Roger Federer hat das Australian Open erneut gewonnen, zum sechsten Mal in seiner Karriere. Er zieht damit mit den Rekordsiegern Roy Emerson und Novak Djokovic gleich. Gleichzeitig holte er den 20. Major-Titel und erreicht eine Marke, die selbst für ihn bis vor kurzem ausser Reichweite schien. Und das alles im Alter von 36 Jahren und 173 Tagen.
Als Federer nach seiner halbjährigen Verletzungspause vor einem guten Jahr nach Melbourne kam und sein Comeback gab, wäre er schon mehr als zufrieden gewesen, wenn er seinen damals 17 Major-Titeln wenigsten einen weiteren hätte hinzufügen können. Nun hat er drei der vier Grand-Slam-Turniere gewonnen, an denen er teilgenommen hatte. Bei der einzigen Niederlage im vergangenen September am US Open wurde er weniger von seinem Gegner Juan Martin Del Potro als vom Rücken gestoppt, der zweieinhalb Wochen zuvor blockiert hatte.

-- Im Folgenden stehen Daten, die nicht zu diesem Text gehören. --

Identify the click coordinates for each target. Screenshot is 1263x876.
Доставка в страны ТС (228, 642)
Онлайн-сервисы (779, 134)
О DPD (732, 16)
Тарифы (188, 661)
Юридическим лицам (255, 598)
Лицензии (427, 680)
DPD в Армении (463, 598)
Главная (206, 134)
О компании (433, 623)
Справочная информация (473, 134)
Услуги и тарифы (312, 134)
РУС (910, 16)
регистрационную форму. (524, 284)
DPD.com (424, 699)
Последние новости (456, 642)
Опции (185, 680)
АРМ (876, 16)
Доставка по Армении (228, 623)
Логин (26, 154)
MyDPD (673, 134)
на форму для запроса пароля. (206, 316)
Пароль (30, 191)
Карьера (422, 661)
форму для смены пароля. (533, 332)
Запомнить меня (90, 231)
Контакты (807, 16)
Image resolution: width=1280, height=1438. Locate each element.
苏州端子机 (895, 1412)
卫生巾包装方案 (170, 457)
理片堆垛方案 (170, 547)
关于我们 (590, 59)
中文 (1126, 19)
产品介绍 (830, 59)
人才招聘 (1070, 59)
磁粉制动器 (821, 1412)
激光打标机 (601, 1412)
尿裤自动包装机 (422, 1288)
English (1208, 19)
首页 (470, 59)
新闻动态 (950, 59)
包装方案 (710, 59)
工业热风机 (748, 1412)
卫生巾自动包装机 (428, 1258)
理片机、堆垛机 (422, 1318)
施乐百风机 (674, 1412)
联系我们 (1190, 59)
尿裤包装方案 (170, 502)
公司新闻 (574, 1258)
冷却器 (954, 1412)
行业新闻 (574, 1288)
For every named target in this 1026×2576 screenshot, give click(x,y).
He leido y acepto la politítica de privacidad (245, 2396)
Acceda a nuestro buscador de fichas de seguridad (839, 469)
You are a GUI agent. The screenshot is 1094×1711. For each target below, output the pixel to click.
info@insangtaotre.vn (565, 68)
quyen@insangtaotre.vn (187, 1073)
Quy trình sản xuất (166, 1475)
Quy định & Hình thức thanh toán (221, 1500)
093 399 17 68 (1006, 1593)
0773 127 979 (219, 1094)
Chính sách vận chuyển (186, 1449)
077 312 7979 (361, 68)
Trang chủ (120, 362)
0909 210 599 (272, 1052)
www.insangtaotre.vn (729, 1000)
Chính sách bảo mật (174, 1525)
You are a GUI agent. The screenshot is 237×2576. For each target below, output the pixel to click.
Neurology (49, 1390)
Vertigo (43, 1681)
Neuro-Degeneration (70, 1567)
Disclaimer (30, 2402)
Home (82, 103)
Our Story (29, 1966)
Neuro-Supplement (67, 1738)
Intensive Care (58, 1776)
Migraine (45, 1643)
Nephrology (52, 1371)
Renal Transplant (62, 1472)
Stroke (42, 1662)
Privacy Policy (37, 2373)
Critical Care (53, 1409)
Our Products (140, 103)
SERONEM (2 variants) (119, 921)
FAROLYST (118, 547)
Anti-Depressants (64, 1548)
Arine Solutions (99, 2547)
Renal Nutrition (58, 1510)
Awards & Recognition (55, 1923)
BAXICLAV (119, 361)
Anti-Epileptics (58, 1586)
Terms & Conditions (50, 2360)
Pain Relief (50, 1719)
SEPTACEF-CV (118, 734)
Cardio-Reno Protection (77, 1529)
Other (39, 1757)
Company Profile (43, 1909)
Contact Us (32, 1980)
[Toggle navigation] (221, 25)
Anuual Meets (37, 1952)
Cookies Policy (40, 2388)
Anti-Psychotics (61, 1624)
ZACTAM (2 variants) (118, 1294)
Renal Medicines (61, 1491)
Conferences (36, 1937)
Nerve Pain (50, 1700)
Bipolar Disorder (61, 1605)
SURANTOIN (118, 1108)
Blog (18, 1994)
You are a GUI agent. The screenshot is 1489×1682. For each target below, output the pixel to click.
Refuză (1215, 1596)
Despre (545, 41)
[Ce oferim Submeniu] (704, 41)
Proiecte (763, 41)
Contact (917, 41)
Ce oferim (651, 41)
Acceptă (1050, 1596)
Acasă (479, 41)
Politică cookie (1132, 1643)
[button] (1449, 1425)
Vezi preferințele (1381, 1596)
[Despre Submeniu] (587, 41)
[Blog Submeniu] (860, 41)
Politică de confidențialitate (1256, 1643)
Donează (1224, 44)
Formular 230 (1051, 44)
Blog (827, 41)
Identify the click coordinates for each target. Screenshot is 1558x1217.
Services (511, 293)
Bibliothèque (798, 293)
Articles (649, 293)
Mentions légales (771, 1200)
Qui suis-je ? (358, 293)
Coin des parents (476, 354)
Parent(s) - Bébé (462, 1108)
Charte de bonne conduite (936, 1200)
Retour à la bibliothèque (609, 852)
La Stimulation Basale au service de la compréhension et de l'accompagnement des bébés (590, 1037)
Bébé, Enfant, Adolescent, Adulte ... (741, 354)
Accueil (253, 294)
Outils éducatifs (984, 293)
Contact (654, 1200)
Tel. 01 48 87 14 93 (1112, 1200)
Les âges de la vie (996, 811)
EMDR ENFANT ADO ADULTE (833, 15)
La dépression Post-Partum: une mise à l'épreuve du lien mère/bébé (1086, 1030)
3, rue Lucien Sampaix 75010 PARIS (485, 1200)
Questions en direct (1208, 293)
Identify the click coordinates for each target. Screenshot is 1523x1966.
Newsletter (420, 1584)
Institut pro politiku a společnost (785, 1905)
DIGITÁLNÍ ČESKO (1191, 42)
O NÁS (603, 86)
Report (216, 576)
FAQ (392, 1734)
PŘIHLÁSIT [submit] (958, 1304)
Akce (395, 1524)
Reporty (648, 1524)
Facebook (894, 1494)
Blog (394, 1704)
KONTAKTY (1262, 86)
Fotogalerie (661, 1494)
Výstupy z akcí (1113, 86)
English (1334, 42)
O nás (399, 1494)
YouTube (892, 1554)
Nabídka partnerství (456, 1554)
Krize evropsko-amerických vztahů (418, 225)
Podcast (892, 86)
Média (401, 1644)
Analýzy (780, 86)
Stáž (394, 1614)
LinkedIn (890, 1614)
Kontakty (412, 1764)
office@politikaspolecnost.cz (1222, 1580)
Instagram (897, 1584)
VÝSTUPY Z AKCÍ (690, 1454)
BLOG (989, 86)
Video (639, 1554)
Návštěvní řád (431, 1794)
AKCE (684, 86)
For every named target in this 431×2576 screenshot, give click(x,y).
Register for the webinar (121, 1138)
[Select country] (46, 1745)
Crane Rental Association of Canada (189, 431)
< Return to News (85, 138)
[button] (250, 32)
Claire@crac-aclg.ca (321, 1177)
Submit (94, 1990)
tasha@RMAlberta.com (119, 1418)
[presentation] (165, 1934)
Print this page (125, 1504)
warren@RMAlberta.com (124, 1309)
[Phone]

Federer stand bereits vor dem diesjährigen Australian Open auf einer eigenen Stufe, und er tut es jetzt natürlich noch mehr. Der Amerikaner Jim Courier, der selber einmal die Nummer 1 der Welt war und unter anderem zweimal in Melbourne gewonnen hatte, sagte nach dem Final: «Er ist nicht Gott, aber er zumindest wenn es um Tennis geht, kommt er ihm nahe.» Rod Laver, der einzige Spieler, der gleich zweimal alle vier Major-Turniere in einem Kalenderjahr gewonnen hat, machte bei der Siegerehrung von der Tribüne herunter eine Foto von Federer. Welch grössere Ehre kann einem Tennisspieler zuteil werden?
Federer liegt im Ranking vom Montag noch 155 Punkte hinter Rafael Nadal. Sollte er Ende Februar wie üblich in Dubai antreten, dann winkt ihm die Chance, an die Weltranglistenspitze zurückzukehren. Federer hat zwar wiederholt gesagt, dass ihn das Ranking an diesem Punkt der Karriere nicht mehr interessiere. Trotzdem wäre es die Krönung.
Doch was sagt das über den Zustand des Männer-Tennis aus? Federer selber hat vor dem Australian Open gesagt, ein 36-Jähriger sollte nicht der Topfavorit an einem Grand-Slam-Turnier sein. Doch die meisten seiner langjährigen Konkurrenten kämpfen mit Verletzungen: Bei Novak Djokovic ist es der Ellbogen, bei Andy Murray die Hüfte, bei Stan Wawrinka das Knie, bei Rafael Nadal momentan der Hüftbeugemuskel. Der Spanier sagte vor seiner Abreise, die ATP sollte sich ernsthaft Gedanken über die Häufung der Verletzungen machen. Es gebe ein Leben nach dem Tennis.
Federers gespielte und gewonnene Major-Finals
Federer hat bei seinem Comeback davon profitiert. Gleichzeitig scheint es ihm besser als allen anderen zu gelingen, die Einsätze zu dosieren und dem Körper die Pausen zu geben, die er braucht, um konkurrenzfähig zu bleiben. Für ein Jahr, für zwei Jahre, für drei? Noch vor kurzem schien das Ende seiner Karriere nahe. Mittlerweile ist der Gedanke nicht mehr abwegig, dass Federer auch als 40-Jähriger noch Tennis spielt. So lange er die Freude am Spiel nicht verliert, so lange er weiter um grosse Titel spielt, gibt es für ihn keinen Grund, zurückzutreten. Auch in Wimbledon wird Federer wieder der Topfavorit sein.